**TASKS TO COMPLETE**
a) Reproduce the part of the Model 3 viewing thread that begins at the words "I take like" and stops after "even less fun.".
b) Answer these questions from the Model 3 viewing thread:
(i) During what hours on January 7th was the car shown?
(ii) What color is the car LucyferSam is taking delivery of?
(iii) What does hazSolar, being tall with long legs, want to be sure of getting from the seats?
c) Continue the forum thread about the Eden Prairie Model 3 viewing from the point where it ends.

**PASSAGE GIVEN**

Begin

# Jan 7th Eden Prairie MN - Model 3 Viewing



## mbrucem (May 29, 2017)

All,

Final reminder! Tomorrow, January 7th from 9 - 10:30 at the Eden Prairie, MN Original Pancake House, I will bring my Model 3 for viewing. Hope to meet a lot of new friends and aficionados!


----------



## SoFlaModel3 (Apr 15, 2017)

mbrucem said:


> All,
> 
> Final reminder! Tomorrow, January 7th from 9 - 10:30 at the Eden Prairie, MN Original Pancake House, I will bring my Model 3 for viewing. Hope to meet a lot of new friends and aficionados!


Nice of you - hope everyone has fun!


----------



## Love (Sep 13, 2017)

mbrucem said:


> All,
> 
> Final reminder! Tomorrow, January 7th from 9 - 10:30 at the Eden Prairie, MN Original Pancake House, I will bring my Model 3 for viewing. Hope to meet a lot of new friends and aficionados!


How did it go? Did you have a good turnout? I trust everyone was all smiles and had an enjoyable time?


----------



## SoFlaModel3 (Apr 15, 2017)

Lovesword said:


> How did it go? Did you have a good turnout? I trust everyone was all smiles and had an enjoyable time?


Lots of pictures on Twitter, which I'm now struggling to find. Looked like a fun time!!


----------



## Wilson (Jun 2, 2017)

There was a decent crowd around the car when I was there, smiles all around! So good to finally sit in one. Comfortable seats, quality interior, sharp looking car. As others have said, makes me more excited to get mine. Thanks again Bruce for sharing your car and standing around in the cold so others could see it!


----------



## hazSolar (Aug 4, 2017)

I take like a week off of stalking this forum and miss something like this. I found the pics last week, but didn't see the notice here in time. I'd love to sit in a 3 before ordering, just to see how much adjustment are in the seats. Being tall with long legs, I want to know I can get thigh support, otherwise things like my 8 hour trip (snow added 2hours) across the state yesterday are even less fun.


----------



## John Kuzma (Mar 24, 2017)

Gak - I missed the gathering! It was even in my color... 

John


----------



## LucyferSam (Sep 13, 2017)

I'll be taking delivery of my blue 3 in Eden Prairie @noon this Fri (the 19th), so for those of you how missed seeing Bruce's car are welcome to come by and have a look at it after I take delivery (assume that process will take ~1/2 hour, willing to hang out at the service station for another 1/2 hour to an hour)


----------



## John Kuzma (Mar 24, 2017)

That's very kind of you. I'll see if I can get away from work for a little bit.


----------



## hazSolar (Aug 4, 2017)

End

**STORED DATA**
Begin

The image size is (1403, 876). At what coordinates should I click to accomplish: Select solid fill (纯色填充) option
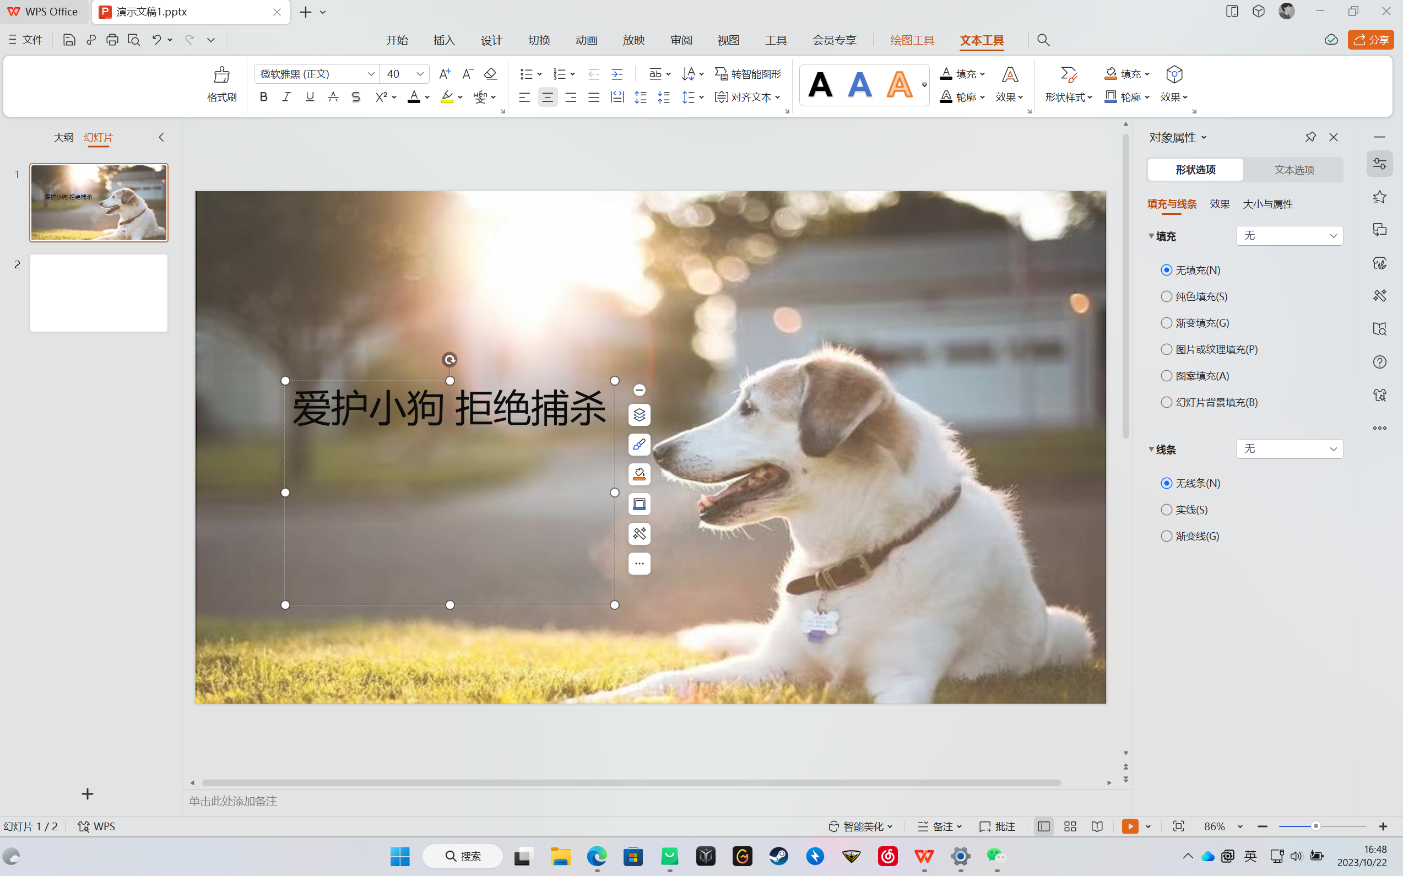pos(1167,297)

End

**ANSWER LIST**
a)
I take like a week off of stalking this forum and miss something like this. I found the pics last week, but didn't see the notice here in time. I'd love to sit in a 3 before ordering, just to see how much adjustment are in the seats. Being tall with long legs, I want to know I can get thigh support, otherwise things like my 8 hour trip (snow added 2hours) across the state yesterday are even less fun.

b)
(i) From 9 to 10:30.
(ii) Blue.
(iii) Thigh support.

c)
LucyferSam said:


> I'll be taking delivery of my blue 3 in Eden Prairie @noon this Fri (the 19th), so for those of you how missed seeing Bruce's car are welcome to come by and have a look at it after I take delivery (assume that process will take ~1/2 hour, willing to hang out at the service station for another 1/2 hour to an hour)


I would love to make it up there, but probably shouldn't take a half day off to come see it. Just out of curiosity, which wheels did you order? From day 1, I loved the look of the blue, but not sure on how it'll look with Aero's.


----------



## LucyferSam (Sep 13, 2017)

hazSolar said:


> I would love to make it up there, but probably shouldn't take a half day off to come see it. Just out of curiosity, which wheels did you order? From day 1, I loved the look of the blue, but not sure on how it'll look with Aero's.


I ordered it with the Aeros, the option of the little bit of extra efficiency/range was too much to pass up, plus I can always take the covers off.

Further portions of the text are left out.